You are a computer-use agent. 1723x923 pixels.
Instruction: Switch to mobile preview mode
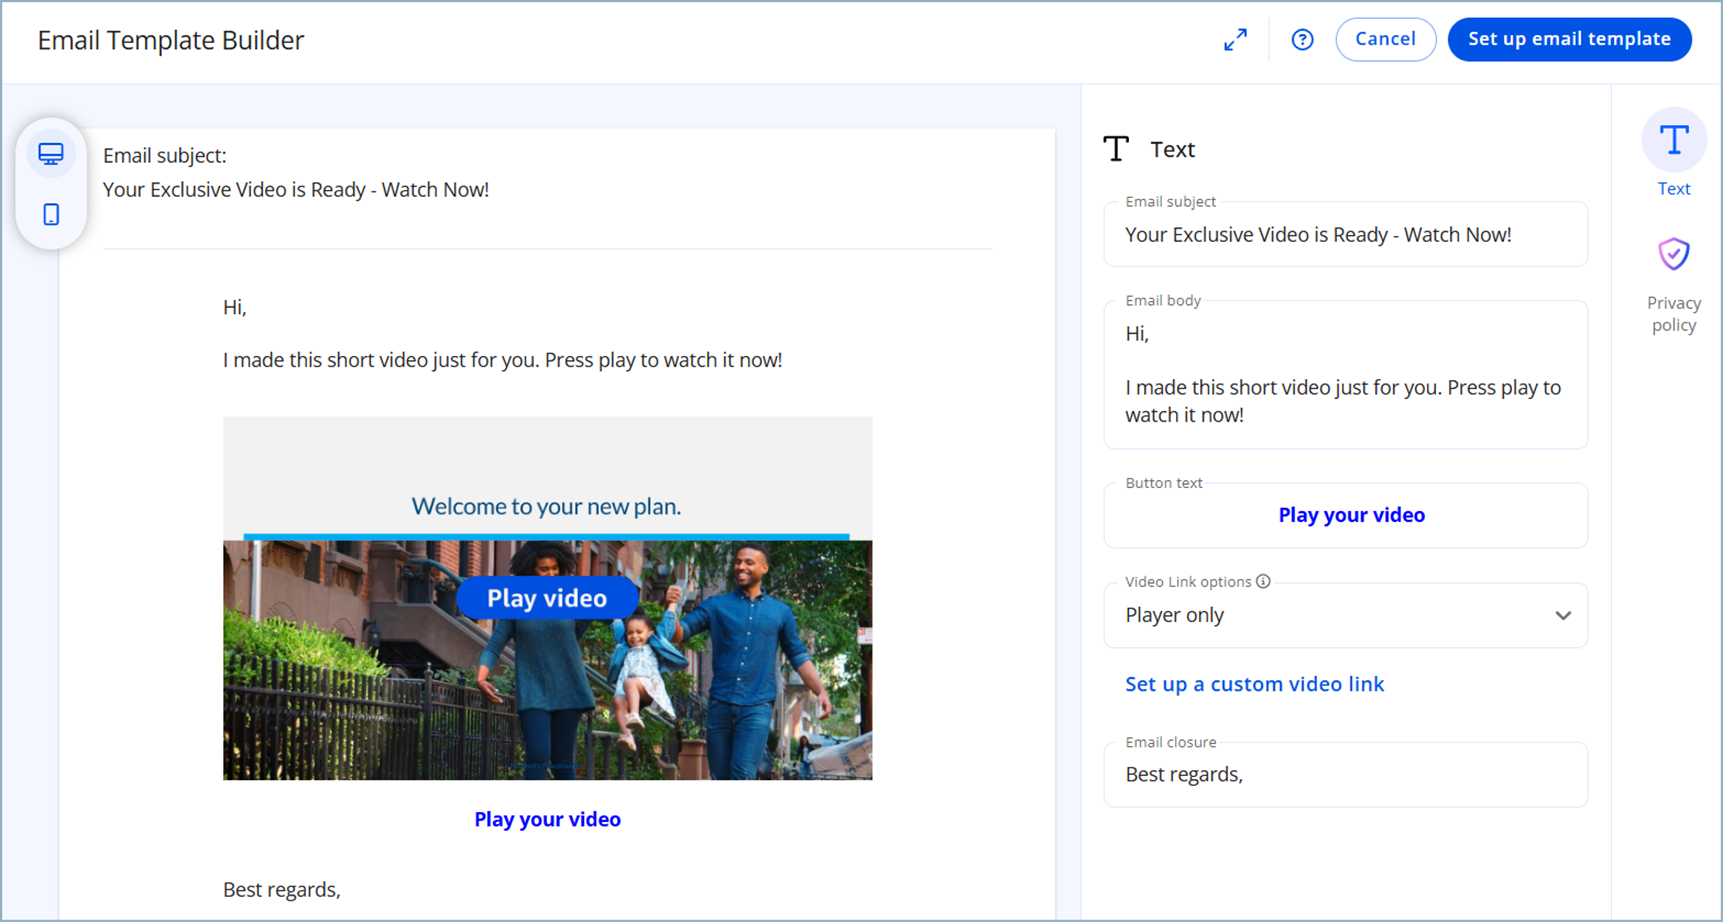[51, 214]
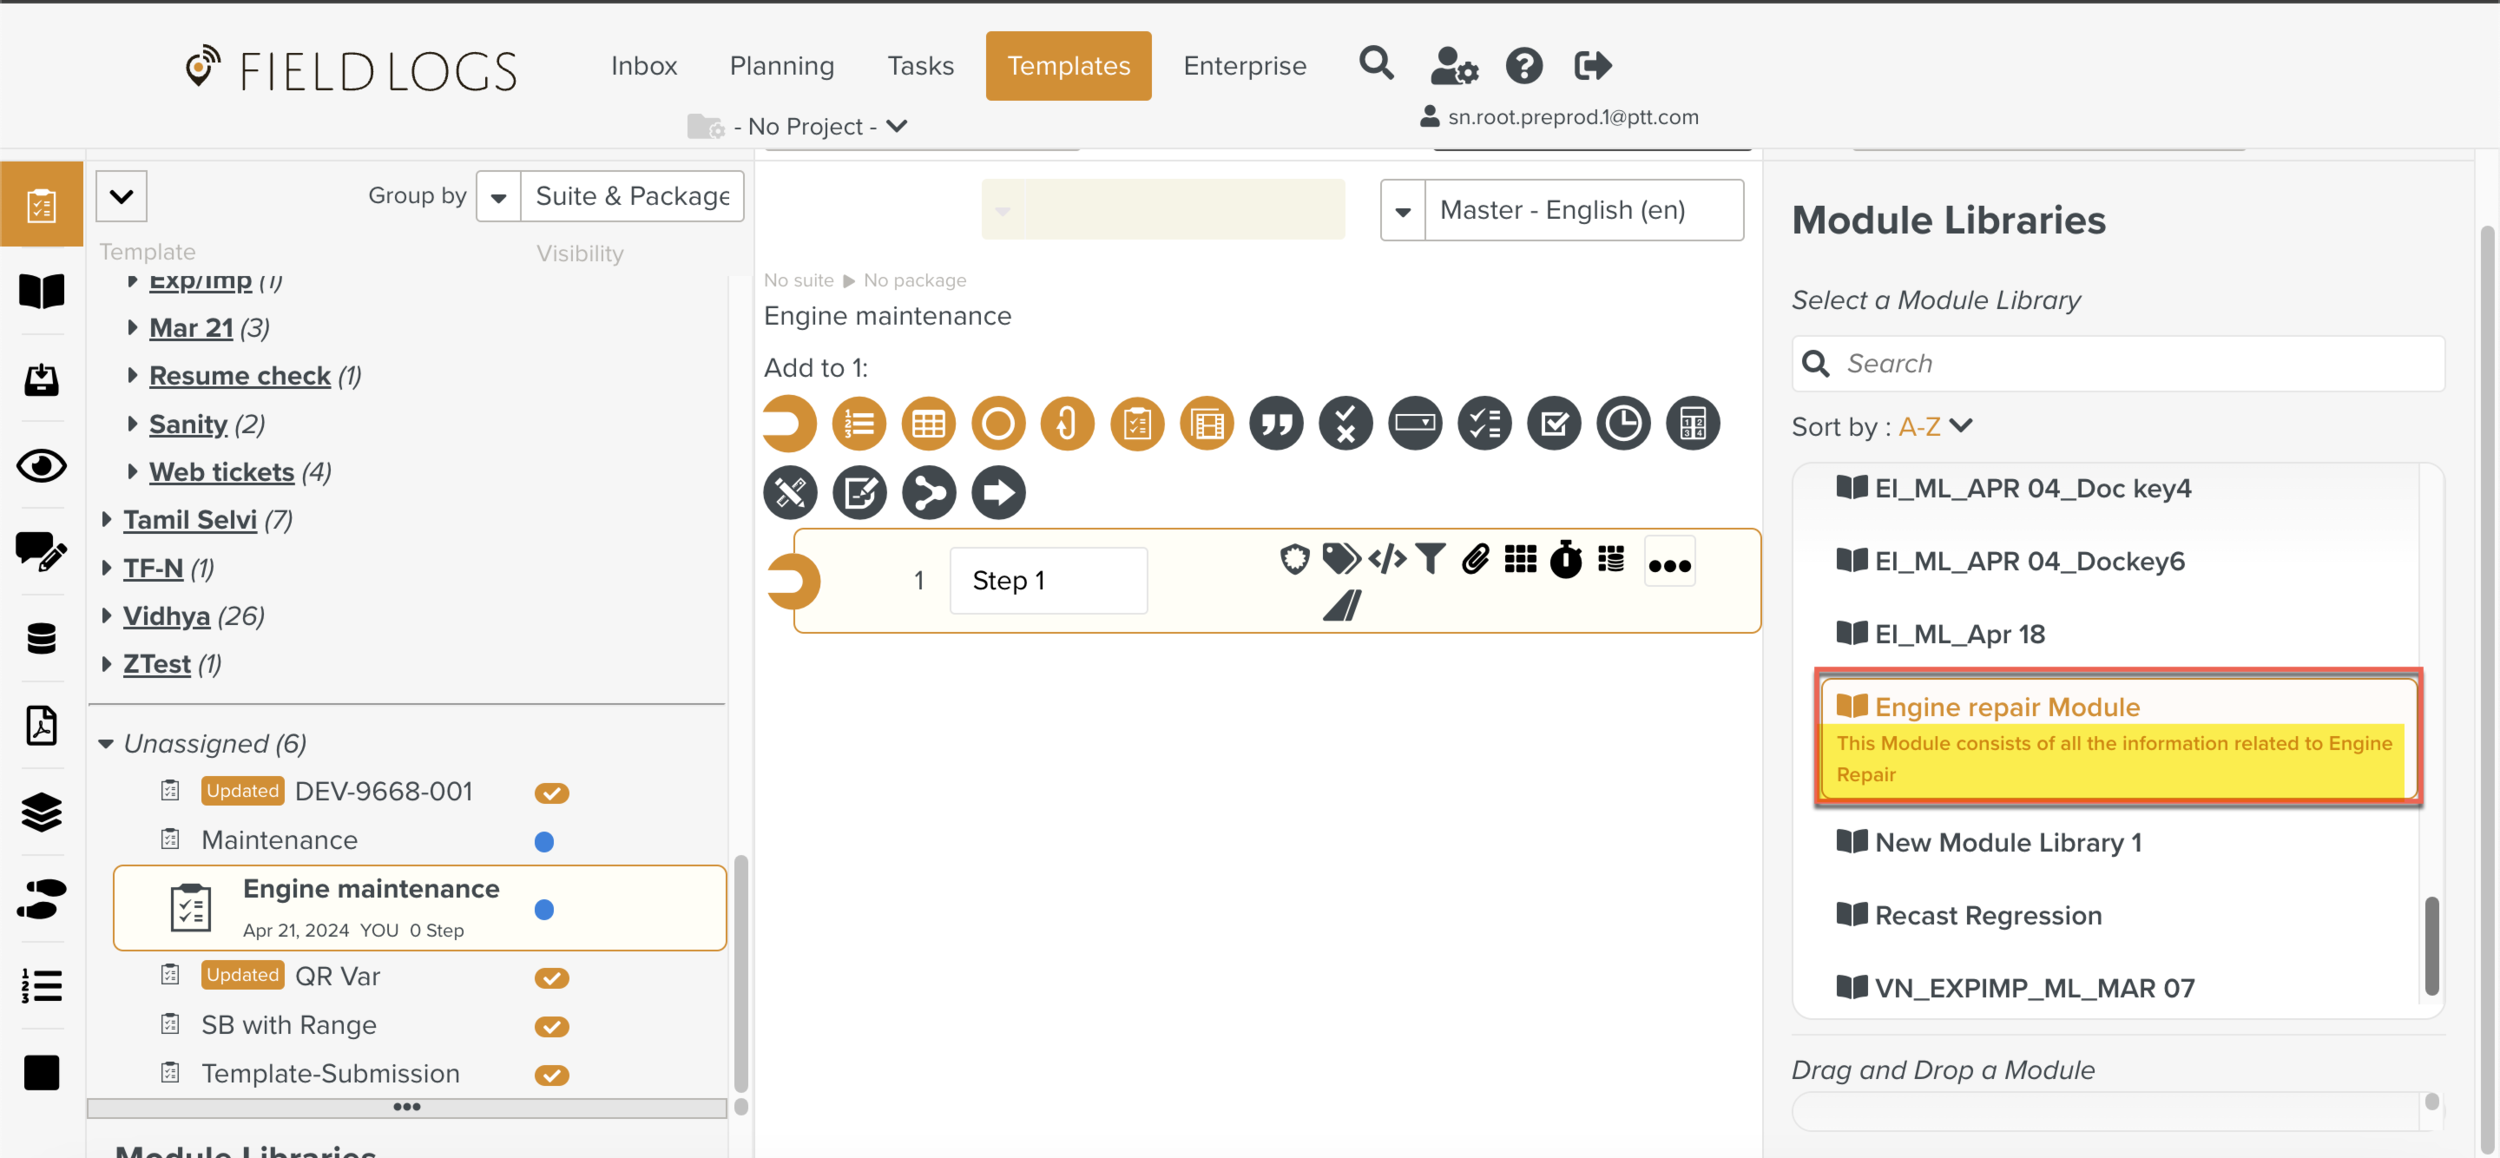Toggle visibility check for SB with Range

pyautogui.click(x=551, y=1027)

-=-=-=-=-

> [Your goal]: Lay out every line of the records as a Markdown table with the columns "Number" and "Line," omitting blank lines and leaving the pictures out of the answer.

> [Result]:
| Number | Line |
|---|---|
| 1 | You are a computer-use agent. 1723x923 pixels. |
| 2 | Instruction: Switch to mobile preview mode |
| 3 | [51, 214] |
| 4 | Toggle visibility check for SB with Range |
| 5 | pyautogui.click(x=551, y=1027) |